Match the string "print" against each line below, and copy every line that matches.
:: SOURCE DATA
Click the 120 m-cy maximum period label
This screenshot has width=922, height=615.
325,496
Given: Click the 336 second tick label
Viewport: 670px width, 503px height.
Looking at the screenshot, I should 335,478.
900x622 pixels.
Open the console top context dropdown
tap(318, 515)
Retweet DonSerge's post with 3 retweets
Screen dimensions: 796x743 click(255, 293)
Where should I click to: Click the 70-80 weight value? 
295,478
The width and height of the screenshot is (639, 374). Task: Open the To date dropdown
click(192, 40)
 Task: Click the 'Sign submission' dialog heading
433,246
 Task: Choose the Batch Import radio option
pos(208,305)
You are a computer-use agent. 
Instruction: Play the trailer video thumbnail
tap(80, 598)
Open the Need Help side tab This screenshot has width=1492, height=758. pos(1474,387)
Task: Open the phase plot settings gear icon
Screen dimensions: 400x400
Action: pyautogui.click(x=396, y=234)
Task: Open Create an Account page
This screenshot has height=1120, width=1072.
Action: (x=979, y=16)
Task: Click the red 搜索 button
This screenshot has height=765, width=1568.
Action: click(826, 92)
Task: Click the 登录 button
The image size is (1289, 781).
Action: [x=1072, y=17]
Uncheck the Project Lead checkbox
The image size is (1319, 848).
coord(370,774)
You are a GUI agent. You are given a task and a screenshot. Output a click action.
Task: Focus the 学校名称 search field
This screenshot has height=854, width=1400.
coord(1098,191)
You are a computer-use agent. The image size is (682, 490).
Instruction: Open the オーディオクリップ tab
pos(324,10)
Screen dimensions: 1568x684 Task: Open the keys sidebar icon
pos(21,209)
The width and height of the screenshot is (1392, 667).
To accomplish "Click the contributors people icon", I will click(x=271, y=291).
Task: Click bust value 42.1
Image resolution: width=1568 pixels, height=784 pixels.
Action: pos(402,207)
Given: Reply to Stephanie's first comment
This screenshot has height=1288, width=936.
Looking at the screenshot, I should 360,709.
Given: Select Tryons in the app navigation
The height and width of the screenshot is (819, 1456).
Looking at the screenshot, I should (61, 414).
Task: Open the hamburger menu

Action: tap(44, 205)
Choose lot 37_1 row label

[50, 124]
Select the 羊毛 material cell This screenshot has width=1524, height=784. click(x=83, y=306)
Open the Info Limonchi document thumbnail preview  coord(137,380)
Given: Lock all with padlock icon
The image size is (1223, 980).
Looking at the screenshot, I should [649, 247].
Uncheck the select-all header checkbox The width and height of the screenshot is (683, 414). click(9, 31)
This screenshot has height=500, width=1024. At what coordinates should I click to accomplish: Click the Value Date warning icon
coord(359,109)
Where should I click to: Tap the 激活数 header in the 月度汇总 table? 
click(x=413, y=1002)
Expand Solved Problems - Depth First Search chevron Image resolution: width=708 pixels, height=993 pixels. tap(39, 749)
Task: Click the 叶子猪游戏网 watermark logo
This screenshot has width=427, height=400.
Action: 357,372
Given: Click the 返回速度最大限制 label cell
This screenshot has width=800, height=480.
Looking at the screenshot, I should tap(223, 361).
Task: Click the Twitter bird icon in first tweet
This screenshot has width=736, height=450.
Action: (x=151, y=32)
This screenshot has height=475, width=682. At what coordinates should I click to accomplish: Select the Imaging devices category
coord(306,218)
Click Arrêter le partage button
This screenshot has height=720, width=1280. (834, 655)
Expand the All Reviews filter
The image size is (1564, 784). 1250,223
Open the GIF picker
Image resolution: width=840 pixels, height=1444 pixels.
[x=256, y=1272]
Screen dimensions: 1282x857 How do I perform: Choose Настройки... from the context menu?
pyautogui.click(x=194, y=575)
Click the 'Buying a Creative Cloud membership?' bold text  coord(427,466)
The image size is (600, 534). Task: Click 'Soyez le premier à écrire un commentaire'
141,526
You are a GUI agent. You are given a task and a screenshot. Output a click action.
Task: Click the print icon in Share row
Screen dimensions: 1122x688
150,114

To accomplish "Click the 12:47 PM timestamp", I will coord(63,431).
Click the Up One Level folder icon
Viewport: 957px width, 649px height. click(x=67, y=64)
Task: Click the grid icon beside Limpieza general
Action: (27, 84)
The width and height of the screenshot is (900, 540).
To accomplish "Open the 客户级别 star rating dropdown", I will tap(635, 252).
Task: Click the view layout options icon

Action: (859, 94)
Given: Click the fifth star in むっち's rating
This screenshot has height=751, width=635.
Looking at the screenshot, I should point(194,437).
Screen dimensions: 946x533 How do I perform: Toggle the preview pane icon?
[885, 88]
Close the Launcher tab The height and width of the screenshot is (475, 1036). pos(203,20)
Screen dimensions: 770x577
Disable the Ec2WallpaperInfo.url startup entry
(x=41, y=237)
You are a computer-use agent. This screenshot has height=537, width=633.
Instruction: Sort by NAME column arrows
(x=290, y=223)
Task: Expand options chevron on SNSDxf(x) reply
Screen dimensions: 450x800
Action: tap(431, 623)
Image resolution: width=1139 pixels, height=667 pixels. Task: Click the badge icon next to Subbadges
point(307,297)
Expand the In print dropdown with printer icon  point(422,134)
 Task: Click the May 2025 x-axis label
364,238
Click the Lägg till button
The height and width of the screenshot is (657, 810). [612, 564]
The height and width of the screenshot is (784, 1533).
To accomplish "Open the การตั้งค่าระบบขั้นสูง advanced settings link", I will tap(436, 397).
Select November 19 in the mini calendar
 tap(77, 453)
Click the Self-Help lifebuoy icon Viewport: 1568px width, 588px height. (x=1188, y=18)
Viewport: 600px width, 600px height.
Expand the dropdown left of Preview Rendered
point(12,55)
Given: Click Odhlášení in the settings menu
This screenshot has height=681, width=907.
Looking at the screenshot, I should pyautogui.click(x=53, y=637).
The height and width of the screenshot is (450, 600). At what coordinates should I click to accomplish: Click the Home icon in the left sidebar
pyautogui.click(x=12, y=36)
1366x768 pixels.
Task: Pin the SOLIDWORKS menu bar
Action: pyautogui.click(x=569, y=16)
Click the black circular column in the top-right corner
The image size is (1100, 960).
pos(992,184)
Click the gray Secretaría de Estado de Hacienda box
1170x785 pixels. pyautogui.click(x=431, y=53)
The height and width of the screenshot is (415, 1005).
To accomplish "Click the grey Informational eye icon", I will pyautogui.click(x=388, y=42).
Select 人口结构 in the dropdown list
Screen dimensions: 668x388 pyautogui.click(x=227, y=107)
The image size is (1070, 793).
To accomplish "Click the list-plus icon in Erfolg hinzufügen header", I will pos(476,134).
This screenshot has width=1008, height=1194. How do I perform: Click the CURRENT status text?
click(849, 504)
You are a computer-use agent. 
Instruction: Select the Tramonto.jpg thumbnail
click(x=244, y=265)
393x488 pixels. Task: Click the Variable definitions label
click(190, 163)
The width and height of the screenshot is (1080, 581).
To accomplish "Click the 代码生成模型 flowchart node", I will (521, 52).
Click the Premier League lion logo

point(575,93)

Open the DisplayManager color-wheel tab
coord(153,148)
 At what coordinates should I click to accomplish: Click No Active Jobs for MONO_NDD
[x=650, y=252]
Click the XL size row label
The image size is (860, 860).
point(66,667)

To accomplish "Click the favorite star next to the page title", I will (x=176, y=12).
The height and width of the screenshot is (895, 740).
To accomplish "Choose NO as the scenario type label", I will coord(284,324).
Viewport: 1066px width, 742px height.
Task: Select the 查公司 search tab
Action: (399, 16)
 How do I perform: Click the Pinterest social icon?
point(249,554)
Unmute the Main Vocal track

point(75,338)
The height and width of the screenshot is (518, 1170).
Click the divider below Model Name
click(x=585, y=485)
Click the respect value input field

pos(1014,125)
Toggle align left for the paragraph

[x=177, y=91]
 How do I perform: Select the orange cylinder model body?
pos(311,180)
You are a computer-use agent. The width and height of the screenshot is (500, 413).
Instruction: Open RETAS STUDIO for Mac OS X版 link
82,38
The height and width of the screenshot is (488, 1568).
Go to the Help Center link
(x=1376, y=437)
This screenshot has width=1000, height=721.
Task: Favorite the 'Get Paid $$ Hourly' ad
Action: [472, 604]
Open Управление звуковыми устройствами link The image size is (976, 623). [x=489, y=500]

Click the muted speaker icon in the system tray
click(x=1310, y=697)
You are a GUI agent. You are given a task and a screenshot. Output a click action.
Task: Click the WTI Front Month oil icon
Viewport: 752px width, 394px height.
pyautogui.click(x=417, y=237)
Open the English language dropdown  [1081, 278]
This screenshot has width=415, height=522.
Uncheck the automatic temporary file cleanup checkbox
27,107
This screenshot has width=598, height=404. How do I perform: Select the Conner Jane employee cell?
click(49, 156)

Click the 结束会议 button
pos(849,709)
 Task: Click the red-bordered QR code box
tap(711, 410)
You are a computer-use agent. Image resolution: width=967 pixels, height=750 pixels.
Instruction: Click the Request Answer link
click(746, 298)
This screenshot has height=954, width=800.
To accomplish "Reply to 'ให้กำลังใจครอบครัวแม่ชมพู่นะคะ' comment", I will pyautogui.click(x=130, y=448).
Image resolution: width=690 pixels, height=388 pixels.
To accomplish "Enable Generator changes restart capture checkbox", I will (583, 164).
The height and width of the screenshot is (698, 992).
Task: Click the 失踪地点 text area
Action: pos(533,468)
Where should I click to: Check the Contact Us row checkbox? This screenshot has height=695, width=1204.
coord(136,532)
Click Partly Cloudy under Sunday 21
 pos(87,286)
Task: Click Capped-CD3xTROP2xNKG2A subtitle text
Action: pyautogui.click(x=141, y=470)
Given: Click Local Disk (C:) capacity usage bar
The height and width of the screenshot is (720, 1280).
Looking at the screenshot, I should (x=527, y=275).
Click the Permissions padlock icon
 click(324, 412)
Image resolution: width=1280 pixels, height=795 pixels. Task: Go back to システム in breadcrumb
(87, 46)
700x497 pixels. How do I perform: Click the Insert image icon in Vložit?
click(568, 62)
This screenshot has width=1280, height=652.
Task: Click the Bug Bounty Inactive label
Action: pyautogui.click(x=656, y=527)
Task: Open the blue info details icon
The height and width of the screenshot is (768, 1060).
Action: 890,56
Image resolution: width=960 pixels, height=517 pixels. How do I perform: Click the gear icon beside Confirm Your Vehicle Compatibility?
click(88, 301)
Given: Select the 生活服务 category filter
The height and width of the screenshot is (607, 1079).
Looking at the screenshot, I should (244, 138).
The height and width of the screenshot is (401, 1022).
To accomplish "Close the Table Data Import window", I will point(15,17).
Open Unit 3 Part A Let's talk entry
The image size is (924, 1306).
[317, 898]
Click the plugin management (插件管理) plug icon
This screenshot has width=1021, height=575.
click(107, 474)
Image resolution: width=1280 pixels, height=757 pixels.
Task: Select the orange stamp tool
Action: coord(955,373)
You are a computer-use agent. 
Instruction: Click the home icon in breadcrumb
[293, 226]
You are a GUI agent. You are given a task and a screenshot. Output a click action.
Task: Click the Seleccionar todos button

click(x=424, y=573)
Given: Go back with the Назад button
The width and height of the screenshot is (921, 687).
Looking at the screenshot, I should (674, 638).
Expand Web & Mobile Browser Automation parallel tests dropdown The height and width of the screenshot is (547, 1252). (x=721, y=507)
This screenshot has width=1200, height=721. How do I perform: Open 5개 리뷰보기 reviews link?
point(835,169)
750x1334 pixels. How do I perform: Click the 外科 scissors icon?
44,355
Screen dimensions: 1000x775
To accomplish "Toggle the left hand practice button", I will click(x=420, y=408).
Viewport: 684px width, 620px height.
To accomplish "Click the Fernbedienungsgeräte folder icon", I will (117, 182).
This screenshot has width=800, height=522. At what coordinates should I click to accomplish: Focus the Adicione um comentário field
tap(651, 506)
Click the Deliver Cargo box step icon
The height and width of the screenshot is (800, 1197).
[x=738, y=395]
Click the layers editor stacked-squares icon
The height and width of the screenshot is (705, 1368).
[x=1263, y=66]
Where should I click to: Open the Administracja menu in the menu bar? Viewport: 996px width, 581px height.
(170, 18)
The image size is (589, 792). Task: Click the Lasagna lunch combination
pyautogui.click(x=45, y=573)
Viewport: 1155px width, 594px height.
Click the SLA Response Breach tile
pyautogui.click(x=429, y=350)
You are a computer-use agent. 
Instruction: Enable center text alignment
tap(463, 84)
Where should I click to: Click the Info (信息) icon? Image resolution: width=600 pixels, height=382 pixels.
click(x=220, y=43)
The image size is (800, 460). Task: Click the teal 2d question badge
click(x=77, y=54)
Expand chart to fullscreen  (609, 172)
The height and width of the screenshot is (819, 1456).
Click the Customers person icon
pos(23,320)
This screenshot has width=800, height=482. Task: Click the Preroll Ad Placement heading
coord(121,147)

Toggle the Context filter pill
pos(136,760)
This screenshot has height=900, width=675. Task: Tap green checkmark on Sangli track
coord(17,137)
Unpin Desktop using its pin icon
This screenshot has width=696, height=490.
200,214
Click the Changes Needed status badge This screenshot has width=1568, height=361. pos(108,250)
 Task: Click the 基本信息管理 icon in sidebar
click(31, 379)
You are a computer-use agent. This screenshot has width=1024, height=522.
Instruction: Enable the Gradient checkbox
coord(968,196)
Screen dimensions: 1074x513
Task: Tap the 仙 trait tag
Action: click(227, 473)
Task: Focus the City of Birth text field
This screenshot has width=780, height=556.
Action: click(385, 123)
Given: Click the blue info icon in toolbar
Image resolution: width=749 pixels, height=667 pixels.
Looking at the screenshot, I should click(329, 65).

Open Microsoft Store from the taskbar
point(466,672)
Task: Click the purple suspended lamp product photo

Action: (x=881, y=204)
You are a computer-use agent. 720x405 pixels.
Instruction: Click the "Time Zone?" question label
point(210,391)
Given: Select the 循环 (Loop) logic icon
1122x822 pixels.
::::
TASK OUTPUT ▸
Task: Click the print icon in Share row
Expand the In print dropdown with printer icon  point(422,134)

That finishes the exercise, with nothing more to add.